Text segment

-- -- --

What is new, Wood said, is the Biden administration’s “whole of government” approach to combating climate change, which filters through virtually every federal agency and touches every industry those agencies regulate.
“In the more than 20 years I have been practicing in environmental law, I have never seen an environmental law issue have this kind of prominence,” she said. “Every agency is going to be looking at how they can address climate change and what they can do to reduce the United States’ carbon emissions.”
Joining Wood and Naidoo on the task force’s executive committee are Richmond securities partner Katie DeLuca, who handles corporate governance, Securities and Exchange Commission disclosure requirements and board diversity; D.C. partner Lizzie Hogan, who covers government investigations and enforcement and ESG litigation trends; and Pittsburgh partner Penny Zacharias, who focuses on sustainable finance and ESG trends for the financial services industry in the United States.
DeLuca said companies increasingly are publishing sustainability reports, disclosing diversity and inclusion initiatives on their websites or making public statements about social justice topics. Many are setting ambitious goals to reduce carbon emissions and improve diversity and implementing other ESG-related goals. But public companies must be careful when casting those goals as critical to their operations, their growth strategies and their financial results.
“Once a public company characterizes these goals in that context — if they are public companies subject to securities laws — they need to consider how these goals and initiatives are now covered in their SEC filings,” DeLuca said.
In addition, financial institutions are using instruments such as sustainability-linked loans, socially responsible loans and bonds, and “green” loans and bonds to demonstrate their commitment to environmental and social responsibility, Zacharias said.
“Some have precise metrics, some are loosely organized, but a lot of banks are using these structures that emphasize their overall commitment to being in this space in a meaningful way,” Zacharias added.
President Joe Biden signed an executive order in May 2021 directing federal agencies to begin analyzing and mitigating the risks climate change presents to homeowners, consumers, businesses and workers, as well as to the U.S. financial system and federal government. The SEC’s 2021 examination priorities include a greater focus on risks associated with climate change. The agency is collecting feedback from market participants on the concept of mandatory climate risk and ESG reporting. As the government implements more rigorous disclosure requirements, McGuireWoods’ government investigations and enforcement expertise will be another asset for clients.

-- -- --

Work request
Reproduce the part of the ESG task force text that begins at the words "What is new, Wood" and stops after "those agencies regulate.". Nothing here depends on the records.

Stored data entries

-- -- --

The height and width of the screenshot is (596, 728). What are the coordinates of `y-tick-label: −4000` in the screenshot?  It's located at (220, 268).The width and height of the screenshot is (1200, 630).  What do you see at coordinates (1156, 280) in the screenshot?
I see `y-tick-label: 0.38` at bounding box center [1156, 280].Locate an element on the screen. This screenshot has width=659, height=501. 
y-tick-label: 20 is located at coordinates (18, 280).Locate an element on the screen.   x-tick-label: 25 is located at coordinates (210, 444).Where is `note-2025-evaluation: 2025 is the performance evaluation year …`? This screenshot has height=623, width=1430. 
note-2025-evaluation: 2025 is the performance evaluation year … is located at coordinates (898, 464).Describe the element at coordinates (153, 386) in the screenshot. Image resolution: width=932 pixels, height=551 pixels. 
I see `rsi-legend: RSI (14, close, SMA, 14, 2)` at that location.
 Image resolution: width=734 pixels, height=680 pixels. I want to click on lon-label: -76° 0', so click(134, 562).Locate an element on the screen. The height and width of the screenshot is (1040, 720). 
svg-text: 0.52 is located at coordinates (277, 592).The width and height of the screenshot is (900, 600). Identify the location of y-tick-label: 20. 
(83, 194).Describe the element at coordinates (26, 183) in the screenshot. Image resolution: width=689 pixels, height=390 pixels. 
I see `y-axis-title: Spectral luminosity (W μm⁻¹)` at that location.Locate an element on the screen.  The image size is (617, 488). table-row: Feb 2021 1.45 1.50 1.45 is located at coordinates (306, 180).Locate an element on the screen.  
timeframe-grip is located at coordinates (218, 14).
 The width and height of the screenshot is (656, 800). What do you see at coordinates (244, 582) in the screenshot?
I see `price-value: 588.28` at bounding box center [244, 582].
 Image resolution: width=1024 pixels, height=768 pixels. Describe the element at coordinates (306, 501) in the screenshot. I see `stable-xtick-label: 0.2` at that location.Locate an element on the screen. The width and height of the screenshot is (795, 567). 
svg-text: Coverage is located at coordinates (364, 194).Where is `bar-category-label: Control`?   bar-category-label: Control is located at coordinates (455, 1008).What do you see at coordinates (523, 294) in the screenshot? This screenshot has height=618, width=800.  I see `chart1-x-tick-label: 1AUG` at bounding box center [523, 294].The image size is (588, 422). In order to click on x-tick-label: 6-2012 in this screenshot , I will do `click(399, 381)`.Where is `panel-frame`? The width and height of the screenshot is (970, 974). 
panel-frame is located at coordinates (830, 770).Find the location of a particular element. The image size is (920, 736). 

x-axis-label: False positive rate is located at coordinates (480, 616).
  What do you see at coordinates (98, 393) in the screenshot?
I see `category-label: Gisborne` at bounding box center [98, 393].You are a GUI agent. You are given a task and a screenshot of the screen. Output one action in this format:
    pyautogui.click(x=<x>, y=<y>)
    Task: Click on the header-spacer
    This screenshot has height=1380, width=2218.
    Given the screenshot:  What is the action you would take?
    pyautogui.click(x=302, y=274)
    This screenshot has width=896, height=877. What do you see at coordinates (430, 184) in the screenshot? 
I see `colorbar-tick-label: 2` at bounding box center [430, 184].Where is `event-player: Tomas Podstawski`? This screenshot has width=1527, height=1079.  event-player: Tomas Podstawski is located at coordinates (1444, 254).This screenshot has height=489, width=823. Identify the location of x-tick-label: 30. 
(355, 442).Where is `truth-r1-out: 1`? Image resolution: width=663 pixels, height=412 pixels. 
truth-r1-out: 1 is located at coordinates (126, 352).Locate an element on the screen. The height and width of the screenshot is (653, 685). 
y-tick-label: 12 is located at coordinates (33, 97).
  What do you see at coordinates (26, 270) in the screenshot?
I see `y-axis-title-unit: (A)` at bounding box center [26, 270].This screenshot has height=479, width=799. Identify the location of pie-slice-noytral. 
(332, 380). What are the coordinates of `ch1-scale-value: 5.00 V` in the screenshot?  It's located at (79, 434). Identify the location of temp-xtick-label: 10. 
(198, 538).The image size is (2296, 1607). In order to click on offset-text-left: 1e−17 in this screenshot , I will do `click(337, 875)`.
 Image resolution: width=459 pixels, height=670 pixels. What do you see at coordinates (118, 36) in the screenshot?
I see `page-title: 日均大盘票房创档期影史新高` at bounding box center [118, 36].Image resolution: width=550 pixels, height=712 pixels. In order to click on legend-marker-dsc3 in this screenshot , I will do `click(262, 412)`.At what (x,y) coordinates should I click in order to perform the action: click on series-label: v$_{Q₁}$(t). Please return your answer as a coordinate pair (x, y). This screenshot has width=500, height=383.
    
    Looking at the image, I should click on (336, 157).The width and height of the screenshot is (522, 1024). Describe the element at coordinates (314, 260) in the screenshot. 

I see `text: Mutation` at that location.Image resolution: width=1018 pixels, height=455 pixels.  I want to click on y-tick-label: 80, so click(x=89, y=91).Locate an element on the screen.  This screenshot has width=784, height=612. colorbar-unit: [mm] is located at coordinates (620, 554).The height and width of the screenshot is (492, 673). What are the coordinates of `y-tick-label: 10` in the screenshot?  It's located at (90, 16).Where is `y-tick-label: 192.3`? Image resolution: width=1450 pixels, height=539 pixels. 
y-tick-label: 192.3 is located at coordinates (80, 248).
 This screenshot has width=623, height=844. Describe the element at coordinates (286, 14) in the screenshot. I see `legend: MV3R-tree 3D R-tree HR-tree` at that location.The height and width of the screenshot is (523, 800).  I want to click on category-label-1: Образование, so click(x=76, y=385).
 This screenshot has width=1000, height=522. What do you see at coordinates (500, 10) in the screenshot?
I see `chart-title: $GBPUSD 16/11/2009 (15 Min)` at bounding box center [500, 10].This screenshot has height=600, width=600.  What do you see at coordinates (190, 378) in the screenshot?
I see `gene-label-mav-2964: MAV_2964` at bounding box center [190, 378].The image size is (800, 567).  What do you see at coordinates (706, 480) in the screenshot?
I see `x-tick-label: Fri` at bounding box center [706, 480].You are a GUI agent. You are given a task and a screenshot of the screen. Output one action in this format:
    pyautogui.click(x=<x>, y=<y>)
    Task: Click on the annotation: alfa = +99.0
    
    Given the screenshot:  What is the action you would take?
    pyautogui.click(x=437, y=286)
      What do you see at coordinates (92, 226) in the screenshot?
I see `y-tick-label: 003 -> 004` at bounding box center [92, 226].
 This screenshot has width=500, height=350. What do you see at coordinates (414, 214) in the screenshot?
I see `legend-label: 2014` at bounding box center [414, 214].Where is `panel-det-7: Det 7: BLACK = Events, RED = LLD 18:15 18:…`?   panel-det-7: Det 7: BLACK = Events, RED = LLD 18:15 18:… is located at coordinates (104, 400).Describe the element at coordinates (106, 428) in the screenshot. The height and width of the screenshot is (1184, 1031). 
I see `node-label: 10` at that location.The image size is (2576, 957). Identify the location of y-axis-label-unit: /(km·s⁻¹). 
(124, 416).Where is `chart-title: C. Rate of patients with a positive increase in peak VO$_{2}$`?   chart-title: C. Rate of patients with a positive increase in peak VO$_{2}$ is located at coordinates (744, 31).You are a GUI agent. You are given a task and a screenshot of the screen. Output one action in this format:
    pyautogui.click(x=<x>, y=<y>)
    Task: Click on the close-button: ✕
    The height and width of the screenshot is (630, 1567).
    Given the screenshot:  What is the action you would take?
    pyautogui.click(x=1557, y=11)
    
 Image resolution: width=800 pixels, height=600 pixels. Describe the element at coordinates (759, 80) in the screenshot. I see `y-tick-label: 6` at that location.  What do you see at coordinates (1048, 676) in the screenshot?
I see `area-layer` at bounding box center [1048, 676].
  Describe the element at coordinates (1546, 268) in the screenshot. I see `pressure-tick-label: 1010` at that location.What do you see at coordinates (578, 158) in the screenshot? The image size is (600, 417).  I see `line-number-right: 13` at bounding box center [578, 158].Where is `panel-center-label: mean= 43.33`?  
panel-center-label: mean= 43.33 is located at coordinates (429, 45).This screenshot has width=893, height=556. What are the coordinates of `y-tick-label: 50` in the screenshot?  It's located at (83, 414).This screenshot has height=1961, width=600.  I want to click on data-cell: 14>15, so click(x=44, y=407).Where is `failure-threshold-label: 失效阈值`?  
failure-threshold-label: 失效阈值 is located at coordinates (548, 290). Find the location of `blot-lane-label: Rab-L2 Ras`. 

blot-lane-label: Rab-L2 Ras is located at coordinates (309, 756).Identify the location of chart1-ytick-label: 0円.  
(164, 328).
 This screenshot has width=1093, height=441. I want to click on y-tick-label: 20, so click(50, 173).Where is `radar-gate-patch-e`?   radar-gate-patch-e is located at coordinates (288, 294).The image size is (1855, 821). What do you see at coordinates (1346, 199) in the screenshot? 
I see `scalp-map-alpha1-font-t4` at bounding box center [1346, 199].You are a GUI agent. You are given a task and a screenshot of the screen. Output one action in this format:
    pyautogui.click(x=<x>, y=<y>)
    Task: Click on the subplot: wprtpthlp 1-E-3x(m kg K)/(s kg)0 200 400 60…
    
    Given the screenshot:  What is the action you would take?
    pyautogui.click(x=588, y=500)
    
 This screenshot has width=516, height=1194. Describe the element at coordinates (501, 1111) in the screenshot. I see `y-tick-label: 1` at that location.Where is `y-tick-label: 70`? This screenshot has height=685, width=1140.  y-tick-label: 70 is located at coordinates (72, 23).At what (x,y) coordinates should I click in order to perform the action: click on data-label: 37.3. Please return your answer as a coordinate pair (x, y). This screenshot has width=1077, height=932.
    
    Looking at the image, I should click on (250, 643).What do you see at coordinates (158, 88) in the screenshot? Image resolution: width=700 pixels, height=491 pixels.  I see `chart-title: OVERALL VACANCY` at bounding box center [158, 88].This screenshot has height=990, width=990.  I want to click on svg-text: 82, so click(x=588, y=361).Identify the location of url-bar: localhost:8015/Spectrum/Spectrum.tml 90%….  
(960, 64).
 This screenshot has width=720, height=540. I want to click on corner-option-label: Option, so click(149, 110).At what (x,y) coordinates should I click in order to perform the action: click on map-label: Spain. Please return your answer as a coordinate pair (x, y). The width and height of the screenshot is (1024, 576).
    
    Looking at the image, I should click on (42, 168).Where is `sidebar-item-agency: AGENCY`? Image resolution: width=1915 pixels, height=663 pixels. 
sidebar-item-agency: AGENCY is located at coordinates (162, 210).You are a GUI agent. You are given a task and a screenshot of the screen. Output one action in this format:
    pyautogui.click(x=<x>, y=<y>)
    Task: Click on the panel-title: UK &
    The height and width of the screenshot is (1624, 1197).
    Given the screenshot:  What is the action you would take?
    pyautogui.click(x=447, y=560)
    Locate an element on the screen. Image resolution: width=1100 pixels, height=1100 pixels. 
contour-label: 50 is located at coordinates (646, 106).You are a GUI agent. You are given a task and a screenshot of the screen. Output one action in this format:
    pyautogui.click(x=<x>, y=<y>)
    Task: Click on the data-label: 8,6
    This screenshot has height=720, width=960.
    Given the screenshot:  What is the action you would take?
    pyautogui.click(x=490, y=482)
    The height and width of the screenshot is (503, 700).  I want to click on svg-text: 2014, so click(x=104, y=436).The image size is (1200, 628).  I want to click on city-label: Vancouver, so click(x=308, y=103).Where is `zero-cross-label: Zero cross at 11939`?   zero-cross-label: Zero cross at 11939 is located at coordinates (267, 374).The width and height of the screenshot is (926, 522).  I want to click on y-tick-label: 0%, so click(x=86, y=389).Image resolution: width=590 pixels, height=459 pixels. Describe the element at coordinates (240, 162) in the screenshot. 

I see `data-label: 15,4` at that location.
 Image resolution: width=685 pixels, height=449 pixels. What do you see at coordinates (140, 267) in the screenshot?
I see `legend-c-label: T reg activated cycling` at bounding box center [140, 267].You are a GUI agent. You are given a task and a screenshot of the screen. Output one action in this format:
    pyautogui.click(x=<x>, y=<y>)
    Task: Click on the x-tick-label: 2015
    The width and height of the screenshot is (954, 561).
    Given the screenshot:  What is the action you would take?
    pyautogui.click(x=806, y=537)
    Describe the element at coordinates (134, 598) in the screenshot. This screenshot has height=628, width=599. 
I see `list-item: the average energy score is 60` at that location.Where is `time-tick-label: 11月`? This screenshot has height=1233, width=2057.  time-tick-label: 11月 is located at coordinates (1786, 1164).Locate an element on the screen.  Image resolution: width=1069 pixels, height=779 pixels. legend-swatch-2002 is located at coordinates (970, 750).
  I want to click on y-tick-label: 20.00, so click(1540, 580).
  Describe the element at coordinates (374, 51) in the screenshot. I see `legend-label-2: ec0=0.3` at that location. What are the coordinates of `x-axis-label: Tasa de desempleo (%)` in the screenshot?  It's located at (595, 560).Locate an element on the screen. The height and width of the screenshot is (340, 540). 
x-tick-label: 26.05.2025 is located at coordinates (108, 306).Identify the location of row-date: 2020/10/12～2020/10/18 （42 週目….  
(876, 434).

-- -- --

Solution for this problem
What is new, Wood said, is the Biden administration’s “whole of government” approach to combating climate change, which filters through virtually every federal agency and touches every industry those agencies regulate.